Ben de Harranlıyam! Özgür Bayram Soylu
Yenisafak kaynağından alınan verilere dayanarak, Ankara24.com açıklama yapıyor.
Ekonominin mutfağında ısınan tencerenin buharı yalnızca fiyatlara değil, ücret adaleti duygusuna da çarpıyor. Areda Survey’in Kasım 2025 Sosyometre verileri bize vatandaşın gündelik hayatta hissettiği basıncın yalnızca pazar yerinde, markette, dijital platformlarda değil; karar süreçlerinde de kendini gösterdiğine işaret ediyor. Paket servis fişindeki komisyonu nasıl “fazlalık” olarak görüyorsa, kamu yönetiminde de aynı mantıkla işleyen haksız ağırlıkları fark ediyor. Bu yüzden “Ben de Harranlıyam” ifadesi bir memur serzenişi olmanın ötesine geçip, ekonomik sıkışmışlığın ve kurumsal eşitsizliğin birleştiği bir toplumsal refleks hâline geliyor. Vatandaş artık faturası kabaran sofrada ne hissediyorsa, üst düzey yönetim kademelerindeki ücret zammı üzerinden şekillenen ayrıcalık tartışmalarında da aynı duyguyu taşıyor.
YEMEĞİ VATANDAŞ DEĞİL, PLATFORM YİYOR
Sosyometre Kasım verilerine göre online yemek platformlarının restoranlardan aldığı yüksek komisyon oranlarının fiyatları artırdığını düşünenlerin oranı %89,8; bu, toplumun büyük çoğunluğunun artık enflasyonu yalnızca “makro ekonomik bir sorun” olarak değil, dijital tekellerin de dâhil olduğu çok katmanlı bir maliyet hikâyesi olarak gördüğünü gösteriyor. Vatandaşın gözünde bu komisyonlar, yemeğin yanına eklenen görünmez ama yakıcı bir baharat gibi: Tadını bozduğu yetmiyormuş gibi hesabı da büyütüyor. Bu açıdan bakıldığında vatandaş değil, sanki komisyon doyuyor gibi bir izlenim veriyor.

•••

Verilen Alıştırma 1:
Alıntıya göre şu soruları cevaplayın:
(a) Sosyometre verileri hangi kuruluşa aittir ve hangi döneme ilişkindir?
(b) Online yemek platformlarının komisyonlarının fiyatları artırdığını düşünenlerin oranı yüzde kaçtır?
(c) Vatandaşın gözünde bu komisyonlar neye benzetiliyor?
Verilen Alıştırma 2: Alıntının "Ekonominin mutfağında ısınan" sözcükleriyle başlayıp "aynı duyguyu taşıyor." sözcüklerine kadar süren bölümünü aynen tekrarlayın.
Yalnızca alıntıdaki bilgilere dayanın.

•••

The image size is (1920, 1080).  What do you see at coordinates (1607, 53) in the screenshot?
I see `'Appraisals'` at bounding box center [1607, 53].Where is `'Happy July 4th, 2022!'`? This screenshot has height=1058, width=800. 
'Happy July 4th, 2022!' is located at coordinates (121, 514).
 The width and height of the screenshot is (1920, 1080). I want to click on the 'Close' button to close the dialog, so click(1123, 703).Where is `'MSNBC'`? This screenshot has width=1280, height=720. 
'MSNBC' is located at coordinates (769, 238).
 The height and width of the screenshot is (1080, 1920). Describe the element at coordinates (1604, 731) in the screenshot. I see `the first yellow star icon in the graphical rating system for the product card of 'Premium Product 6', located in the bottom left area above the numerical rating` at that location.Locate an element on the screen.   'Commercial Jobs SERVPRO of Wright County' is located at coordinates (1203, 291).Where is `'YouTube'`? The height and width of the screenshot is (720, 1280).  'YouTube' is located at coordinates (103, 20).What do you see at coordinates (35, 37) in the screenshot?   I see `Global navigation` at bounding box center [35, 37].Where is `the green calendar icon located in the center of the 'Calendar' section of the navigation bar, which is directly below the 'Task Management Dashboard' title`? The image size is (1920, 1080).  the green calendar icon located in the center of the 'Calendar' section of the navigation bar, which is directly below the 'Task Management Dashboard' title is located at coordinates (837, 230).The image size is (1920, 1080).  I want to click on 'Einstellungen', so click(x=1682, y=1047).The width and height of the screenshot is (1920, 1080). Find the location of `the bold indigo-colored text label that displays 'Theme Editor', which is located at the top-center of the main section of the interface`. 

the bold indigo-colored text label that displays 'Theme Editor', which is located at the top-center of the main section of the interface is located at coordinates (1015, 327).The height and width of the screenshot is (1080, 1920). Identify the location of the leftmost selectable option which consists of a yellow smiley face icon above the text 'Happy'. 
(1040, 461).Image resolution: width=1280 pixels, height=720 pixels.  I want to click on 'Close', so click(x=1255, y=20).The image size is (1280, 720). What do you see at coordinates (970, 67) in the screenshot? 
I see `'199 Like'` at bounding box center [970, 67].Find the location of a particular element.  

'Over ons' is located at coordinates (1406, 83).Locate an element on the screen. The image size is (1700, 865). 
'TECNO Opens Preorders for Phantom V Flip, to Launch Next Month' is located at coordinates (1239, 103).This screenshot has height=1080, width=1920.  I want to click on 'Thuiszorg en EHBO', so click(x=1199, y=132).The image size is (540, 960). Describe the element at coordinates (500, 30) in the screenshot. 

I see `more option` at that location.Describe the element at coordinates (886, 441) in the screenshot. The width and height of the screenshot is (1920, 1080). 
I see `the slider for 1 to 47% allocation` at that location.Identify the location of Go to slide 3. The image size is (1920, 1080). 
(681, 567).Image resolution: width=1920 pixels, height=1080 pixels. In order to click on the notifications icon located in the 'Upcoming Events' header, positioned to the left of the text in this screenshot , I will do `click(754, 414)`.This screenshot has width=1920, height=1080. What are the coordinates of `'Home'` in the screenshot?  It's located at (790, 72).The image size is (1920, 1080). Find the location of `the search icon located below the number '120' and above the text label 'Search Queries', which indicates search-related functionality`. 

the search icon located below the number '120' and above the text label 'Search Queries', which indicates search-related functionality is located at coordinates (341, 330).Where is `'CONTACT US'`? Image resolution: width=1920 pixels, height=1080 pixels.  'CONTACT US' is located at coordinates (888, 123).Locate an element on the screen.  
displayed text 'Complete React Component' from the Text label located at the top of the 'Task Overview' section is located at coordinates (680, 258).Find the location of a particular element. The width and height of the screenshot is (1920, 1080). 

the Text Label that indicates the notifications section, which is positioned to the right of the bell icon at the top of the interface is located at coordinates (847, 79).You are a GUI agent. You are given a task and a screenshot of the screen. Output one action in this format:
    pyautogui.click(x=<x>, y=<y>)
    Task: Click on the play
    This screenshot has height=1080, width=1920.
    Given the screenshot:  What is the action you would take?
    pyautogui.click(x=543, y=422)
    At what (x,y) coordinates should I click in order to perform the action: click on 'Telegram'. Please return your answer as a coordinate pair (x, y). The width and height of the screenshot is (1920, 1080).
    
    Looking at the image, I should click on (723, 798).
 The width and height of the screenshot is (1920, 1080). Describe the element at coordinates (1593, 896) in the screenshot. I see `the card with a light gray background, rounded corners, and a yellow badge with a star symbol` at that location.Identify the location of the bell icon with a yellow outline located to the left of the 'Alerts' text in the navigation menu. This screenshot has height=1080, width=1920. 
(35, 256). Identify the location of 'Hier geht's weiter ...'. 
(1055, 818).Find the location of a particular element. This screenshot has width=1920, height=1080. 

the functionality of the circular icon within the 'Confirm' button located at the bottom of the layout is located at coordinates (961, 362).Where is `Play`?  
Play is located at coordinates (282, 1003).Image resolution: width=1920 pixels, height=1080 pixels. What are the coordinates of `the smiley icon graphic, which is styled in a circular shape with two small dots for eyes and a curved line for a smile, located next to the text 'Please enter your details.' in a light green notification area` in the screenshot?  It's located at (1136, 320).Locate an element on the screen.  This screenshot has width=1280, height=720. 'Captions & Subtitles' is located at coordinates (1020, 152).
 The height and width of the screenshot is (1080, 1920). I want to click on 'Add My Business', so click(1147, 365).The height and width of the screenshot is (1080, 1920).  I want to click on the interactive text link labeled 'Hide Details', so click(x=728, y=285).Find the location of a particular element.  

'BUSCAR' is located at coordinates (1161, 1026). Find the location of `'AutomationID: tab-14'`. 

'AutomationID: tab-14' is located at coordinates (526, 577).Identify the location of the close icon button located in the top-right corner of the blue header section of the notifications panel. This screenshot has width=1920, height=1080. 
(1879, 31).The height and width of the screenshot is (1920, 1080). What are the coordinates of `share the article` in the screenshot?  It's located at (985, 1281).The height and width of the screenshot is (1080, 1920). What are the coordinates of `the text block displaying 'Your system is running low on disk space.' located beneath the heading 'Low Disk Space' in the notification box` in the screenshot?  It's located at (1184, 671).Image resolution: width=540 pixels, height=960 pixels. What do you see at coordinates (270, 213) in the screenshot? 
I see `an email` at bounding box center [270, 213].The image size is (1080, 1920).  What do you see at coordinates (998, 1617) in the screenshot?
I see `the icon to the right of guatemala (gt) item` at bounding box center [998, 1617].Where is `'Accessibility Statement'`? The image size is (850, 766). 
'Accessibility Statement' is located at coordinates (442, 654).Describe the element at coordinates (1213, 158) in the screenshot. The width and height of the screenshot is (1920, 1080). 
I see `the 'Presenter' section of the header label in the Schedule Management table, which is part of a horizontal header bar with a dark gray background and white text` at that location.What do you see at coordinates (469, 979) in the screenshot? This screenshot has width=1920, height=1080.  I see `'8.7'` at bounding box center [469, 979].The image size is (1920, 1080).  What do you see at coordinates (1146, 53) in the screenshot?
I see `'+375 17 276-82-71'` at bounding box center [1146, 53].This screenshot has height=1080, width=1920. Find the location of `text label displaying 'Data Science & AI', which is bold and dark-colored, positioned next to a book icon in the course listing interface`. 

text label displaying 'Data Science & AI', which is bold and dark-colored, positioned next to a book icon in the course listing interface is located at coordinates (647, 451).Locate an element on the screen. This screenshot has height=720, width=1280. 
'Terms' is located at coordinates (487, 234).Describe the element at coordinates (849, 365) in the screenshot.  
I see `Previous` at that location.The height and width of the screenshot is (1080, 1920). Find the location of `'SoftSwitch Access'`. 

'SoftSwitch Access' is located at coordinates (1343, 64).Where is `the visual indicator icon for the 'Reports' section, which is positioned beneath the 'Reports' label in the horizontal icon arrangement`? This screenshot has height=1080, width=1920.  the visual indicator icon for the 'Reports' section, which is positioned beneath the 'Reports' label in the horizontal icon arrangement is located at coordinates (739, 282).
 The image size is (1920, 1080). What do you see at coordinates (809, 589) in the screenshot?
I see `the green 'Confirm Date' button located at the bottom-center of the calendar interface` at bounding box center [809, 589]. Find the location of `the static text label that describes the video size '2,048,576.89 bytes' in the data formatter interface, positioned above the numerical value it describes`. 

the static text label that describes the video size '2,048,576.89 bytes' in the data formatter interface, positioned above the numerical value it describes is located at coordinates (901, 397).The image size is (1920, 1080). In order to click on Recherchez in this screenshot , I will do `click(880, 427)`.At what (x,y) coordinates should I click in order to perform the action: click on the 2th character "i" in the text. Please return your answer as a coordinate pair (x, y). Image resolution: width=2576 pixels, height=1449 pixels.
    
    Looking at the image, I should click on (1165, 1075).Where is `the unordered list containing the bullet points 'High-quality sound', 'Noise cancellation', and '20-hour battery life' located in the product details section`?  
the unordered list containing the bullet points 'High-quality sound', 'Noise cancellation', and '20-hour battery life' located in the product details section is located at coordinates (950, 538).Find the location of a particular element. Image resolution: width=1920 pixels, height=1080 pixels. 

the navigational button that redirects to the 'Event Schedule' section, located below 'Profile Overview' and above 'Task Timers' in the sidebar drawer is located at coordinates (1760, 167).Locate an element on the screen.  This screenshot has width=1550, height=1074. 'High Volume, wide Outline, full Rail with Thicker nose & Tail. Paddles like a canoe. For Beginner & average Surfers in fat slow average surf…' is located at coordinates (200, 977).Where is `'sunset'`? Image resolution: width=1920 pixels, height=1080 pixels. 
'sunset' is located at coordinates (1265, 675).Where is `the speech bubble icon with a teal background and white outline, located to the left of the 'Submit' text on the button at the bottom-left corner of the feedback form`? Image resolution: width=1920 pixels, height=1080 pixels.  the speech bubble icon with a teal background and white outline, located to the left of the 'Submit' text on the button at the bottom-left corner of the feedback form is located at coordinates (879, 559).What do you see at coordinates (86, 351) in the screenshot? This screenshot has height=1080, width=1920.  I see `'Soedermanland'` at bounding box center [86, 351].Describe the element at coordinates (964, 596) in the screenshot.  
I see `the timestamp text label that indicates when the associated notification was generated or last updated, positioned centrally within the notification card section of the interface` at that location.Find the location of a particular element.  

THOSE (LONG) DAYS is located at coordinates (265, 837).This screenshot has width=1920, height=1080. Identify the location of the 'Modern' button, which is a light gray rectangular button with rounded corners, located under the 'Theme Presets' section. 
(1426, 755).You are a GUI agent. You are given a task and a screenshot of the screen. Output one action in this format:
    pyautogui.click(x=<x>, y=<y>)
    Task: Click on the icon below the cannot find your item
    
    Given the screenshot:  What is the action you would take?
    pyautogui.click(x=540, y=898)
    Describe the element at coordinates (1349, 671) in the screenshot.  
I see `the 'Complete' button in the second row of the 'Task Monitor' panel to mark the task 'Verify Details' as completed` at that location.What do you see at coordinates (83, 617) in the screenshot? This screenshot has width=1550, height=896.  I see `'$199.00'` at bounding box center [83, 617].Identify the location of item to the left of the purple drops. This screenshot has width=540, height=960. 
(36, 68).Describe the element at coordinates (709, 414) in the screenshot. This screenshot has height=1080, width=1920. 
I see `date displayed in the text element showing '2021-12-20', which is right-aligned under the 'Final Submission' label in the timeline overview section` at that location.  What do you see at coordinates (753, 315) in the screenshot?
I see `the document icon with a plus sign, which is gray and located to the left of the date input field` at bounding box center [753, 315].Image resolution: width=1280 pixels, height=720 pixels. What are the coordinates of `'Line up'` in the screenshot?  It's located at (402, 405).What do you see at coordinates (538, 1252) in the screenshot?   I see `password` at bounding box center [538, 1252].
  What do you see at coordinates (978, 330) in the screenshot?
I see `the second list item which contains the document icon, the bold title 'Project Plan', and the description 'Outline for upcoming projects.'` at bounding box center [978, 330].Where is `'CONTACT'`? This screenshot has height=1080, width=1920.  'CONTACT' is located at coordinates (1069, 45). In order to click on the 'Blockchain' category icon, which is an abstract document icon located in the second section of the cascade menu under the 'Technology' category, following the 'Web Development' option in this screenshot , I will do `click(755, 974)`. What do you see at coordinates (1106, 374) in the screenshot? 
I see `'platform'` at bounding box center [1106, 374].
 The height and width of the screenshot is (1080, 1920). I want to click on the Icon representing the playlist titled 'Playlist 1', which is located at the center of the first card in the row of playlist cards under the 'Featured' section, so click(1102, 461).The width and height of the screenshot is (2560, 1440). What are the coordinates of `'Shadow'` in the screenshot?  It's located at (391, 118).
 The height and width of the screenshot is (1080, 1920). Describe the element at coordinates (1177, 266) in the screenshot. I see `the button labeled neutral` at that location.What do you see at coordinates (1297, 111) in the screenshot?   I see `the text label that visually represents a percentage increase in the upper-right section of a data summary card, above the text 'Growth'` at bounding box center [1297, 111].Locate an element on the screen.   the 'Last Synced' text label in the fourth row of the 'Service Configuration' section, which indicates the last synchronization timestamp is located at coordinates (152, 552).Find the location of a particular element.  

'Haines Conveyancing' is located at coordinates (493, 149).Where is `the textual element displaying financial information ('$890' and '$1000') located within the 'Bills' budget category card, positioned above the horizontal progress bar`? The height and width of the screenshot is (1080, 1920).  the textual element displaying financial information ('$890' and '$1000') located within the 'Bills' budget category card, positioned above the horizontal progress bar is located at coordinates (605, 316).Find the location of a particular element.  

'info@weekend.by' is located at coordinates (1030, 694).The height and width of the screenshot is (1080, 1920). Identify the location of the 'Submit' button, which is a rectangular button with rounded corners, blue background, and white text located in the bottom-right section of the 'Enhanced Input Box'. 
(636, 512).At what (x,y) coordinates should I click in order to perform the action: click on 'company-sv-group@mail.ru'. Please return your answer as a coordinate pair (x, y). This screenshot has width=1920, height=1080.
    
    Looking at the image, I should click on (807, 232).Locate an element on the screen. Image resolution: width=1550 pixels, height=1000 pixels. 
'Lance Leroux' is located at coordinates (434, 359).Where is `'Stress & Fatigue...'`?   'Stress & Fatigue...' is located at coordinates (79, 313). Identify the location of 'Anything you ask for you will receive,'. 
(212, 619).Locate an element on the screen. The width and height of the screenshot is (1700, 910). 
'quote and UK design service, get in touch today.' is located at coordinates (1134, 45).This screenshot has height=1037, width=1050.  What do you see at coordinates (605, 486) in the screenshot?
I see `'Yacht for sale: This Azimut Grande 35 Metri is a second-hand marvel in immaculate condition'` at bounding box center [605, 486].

•••

Tam Çözüm 1:
(a) Areda Survey'e aittir, Kasım 2025 dönemine ilişkindir.
(b) %89,8.
(c) Yemeğin yanına eklenen görünmez ama yakıcı bir baharata.

Tam Çözüm 2:
Ekonominin mutfağında ısınan tencerenin buharı yalnızca fiyatlara değil, ücret adaleti duygusuna da çarpıyor. Areda Survey’in Kasım 2025 Sosyometre verileri bize vatandaşın gündelik hayatta hissettiği basıncın yalnızca pazar yerinde, markette, dijital platformlarda değil; karar süreçlerinde de kendini gösterdiğine işaret ediyor. Paket servis fişindeki komisyonu nasıl “fazlalık” olarak görüyorsa, kamu yönetiminde de aynı mantıkla işleyen haksız ağırlıkları fark ediyor. Bu yüzden “Ben de Harranlıyam” ifadesi bir memur serzenişi olmanın ötesine geçip, ekonomik sıkışmışlığın ve kurumsal eşitsizliğin birleştiği bir toplumsal refleks hâline geliyor. Vatandaş artık faturası kabaran sofrada ne hissediyorsa, üst düzey yönetim kademelerindeki ücret zammı üzerinden şekillenen ayrıcalık tartışmalarında da aynı duyguyu taşıyor.